Mais je n’arrivais toujours pas à me sortir de la tête que j’avais déjà vu la voiture. Ou peut-être qu'avec ma vision surnaturelle, j'avais aperçu le conducteur que je n'étudiais pas consciemment, et que je le connaissais de quelque part. Quelque part, ce n'était pas bon – même si je rencontrais habituellement quelqu'un dans de bonnes circonstances. Fenwick avait à la fois de nombreux ennemis et de nombreux contacts commerciaux légitimes. Ses lieutenants moins intimidants et plus amicaux s'occupaient des contacts d'affaires, donc aucune supposition n'était nécessaire pour savoir avec qui j'interagissais.

Et la chance a fini par s’épuiser, pour tout le monde. Beaucoup plus rapide pour des prostituées mineures sans défense et sans personne pour se soucier de savoir si elles ont vécu ou sont mortes.

Sans y penser, je suis sorti de l'allée à grands pas et je suis parti dans la direction où était allée la voiture, traversant à contre-jour et ignorant les hurlements de la circulation pour m'arrêter à quelques mètres de moi. Cela n'avait pas d'importance.

J'ai suivi la trace de Laurie. La moindre odeur de lui persistait dans l'air, filtrée à travers les gaz d'échappement des voitures, les ordures et toute la saleté de l'humanité. Même s'il était parti dans un véhicule et non à pied, j'ai quand même réussi à en attraper juste assez pour me guider.

L’odeur s’est dissipée trois pâtés de maisons plus loin. Je m'arrêtai, tournant lentement la tête, les yeux fermés pour laisser mes autres sens prendre le dessus. Là . À gauche. J'étais à la chasse, maintenant, mon instinct aux commandes et mes crocs baissés. Des chutes de neige fraîches ont étouffé mes pas, mais pas assez ; ils résonnaient sur les briques en ruine et le béton taché, et les habitants pressés de ce quartier merdique se sont écartés de mon chemin, se dispersant comme des rats.

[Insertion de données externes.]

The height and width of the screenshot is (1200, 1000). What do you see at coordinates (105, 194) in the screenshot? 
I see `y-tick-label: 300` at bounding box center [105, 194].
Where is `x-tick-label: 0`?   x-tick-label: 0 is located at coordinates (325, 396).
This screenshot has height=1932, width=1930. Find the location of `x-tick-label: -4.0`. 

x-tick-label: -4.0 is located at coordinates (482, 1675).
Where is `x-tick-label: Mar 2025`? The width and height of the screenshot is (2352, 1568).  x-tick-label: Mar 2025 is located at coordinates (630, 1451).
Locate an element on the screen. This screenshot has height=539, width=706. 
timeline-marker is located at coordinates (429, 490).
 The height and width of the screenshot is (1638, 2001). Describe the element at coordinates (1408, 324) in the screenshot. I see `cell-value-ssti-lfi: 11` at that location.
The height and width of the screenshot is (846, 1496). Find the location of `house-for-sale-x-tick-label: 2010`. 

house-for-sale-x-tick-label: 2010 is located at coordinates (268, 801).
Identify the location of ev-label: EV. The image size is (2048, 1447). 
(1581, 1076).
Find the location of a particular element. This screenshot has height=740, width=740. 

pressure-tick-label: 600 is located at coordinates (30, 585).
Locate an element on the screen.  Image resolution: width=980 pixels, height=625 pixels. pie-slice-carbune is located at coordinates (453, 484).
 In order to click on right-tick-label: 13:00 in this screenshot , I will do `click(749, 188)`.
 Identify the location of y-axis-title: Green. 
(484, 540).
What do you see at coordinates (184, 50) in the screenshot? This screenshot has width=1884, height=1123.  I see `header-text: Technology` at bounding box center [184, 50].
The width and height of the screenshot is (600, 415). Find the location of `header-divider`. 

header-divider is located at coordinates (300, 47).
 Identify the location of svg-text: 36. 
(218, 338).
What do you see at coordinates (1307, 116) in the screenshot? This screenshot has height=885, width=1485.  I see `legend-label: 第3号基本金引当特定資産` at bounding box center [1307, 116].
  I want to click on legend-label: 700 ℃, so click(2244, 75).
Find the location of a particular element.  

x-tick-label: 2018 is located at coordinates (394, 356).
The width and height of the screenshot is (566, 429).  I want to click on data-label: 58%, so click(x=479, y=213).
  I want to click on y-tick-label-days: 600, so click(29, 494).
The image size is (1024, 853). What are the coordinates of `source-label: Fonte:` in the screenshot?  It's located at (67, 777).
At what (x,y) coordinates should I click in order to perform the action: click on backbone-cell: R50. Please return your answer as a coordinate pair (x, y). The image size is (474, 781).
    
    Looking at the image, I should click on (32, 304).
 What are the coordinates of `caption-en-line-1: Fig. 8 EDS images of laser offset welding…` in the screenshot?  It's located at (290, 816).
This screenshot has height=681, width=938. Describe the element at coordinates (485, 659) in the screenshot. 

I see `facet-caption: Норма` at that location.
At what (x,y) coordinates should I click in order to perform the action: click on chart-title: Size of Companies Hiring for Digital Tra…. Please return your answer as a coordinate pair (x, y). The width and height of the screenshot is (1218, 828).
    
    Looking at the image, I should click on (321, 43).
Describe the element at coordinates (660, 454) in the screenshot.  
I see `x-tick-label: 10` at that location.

J'ai trouvé la Lexus garée dans une autre ruelle, juste contre une benne à ordures. Le moteur était arrêté et la voiture basculait légèrement d’un côté à l’autre.

Et puis ça a secoué, comme si le poids de quelqu'un avait soudainement changé. Ou comme si quelqu'un avait été projeté ou frappé.

J'ai ouvert la porte passager deux secondes plus tard.

Eh bien, en fait, j'ai fait arracher la portière passager du côté de la voiture et la jeter à dix pieds dans l'allée, mais des détails. C'était ouvert.

Le client était sur lui, les mains autour du cou, et Laurie se débattait, son visage devenant violet et ses mains grattant inutilement les poignets de son agresseur. Son parfum doux et piquant était teinté d'aigreur de peur et d'horreur.

Le connard qui l'étouffait leva les yeux vers moi, et son visage passa d'un grognement de rage et de désir à quelque chose de tout aussi primal : une terreur abjecte. C’était un peu satisfaisant, mais pas suffisant. Pas assez. Je me suis précipité dans la voiture, une main enroulée dans le col de la veste de Laurie et l'autre autour de la gorge de ce connard, et je les ai tirés tous les deux à travers le trou sur le côté de la voiture. Ils crièrent tous les deux, même si la voix de Laurie était rauque à cause des dommages causés à son cou… et c'est là que j'ai un peu perdu le fil de l'intrigue.

Je suis revenu à moi quelques minutes plus tard. Cela ne pouvait pas faire si longtemps, parce que cet enfoiré qui se tordait à mes pieds en gémissant de douleur dans une boue de neige grise et des préservatifs usagés était toujours en vie, et il ne m'a pas fallu longtemps pour tuer quelqu'un. Je haletais, ma poitrine se soulevait. Du sang frais coulait de mes mains, des gouttelettes éclaboussant le sol en décalage avec les chutes de neige.

Vu la quantité de sang, cet enfoiré n'allait pas survivre, à moins d'arriver à l'hôpital beaucoup plus rapidement que les services d'urgence ne répondaient habituellement dans une ruelle du côté est.

J'ai levé les yeux et j'ai trouvé Laurie appuyé contre le mur de l'allée, les yeux écarquillés et la bouche grande ouverte. Des bleus avaient commencé à fleurir sur la peau pâle de son cou, avec des motifs austères en forme de doigts.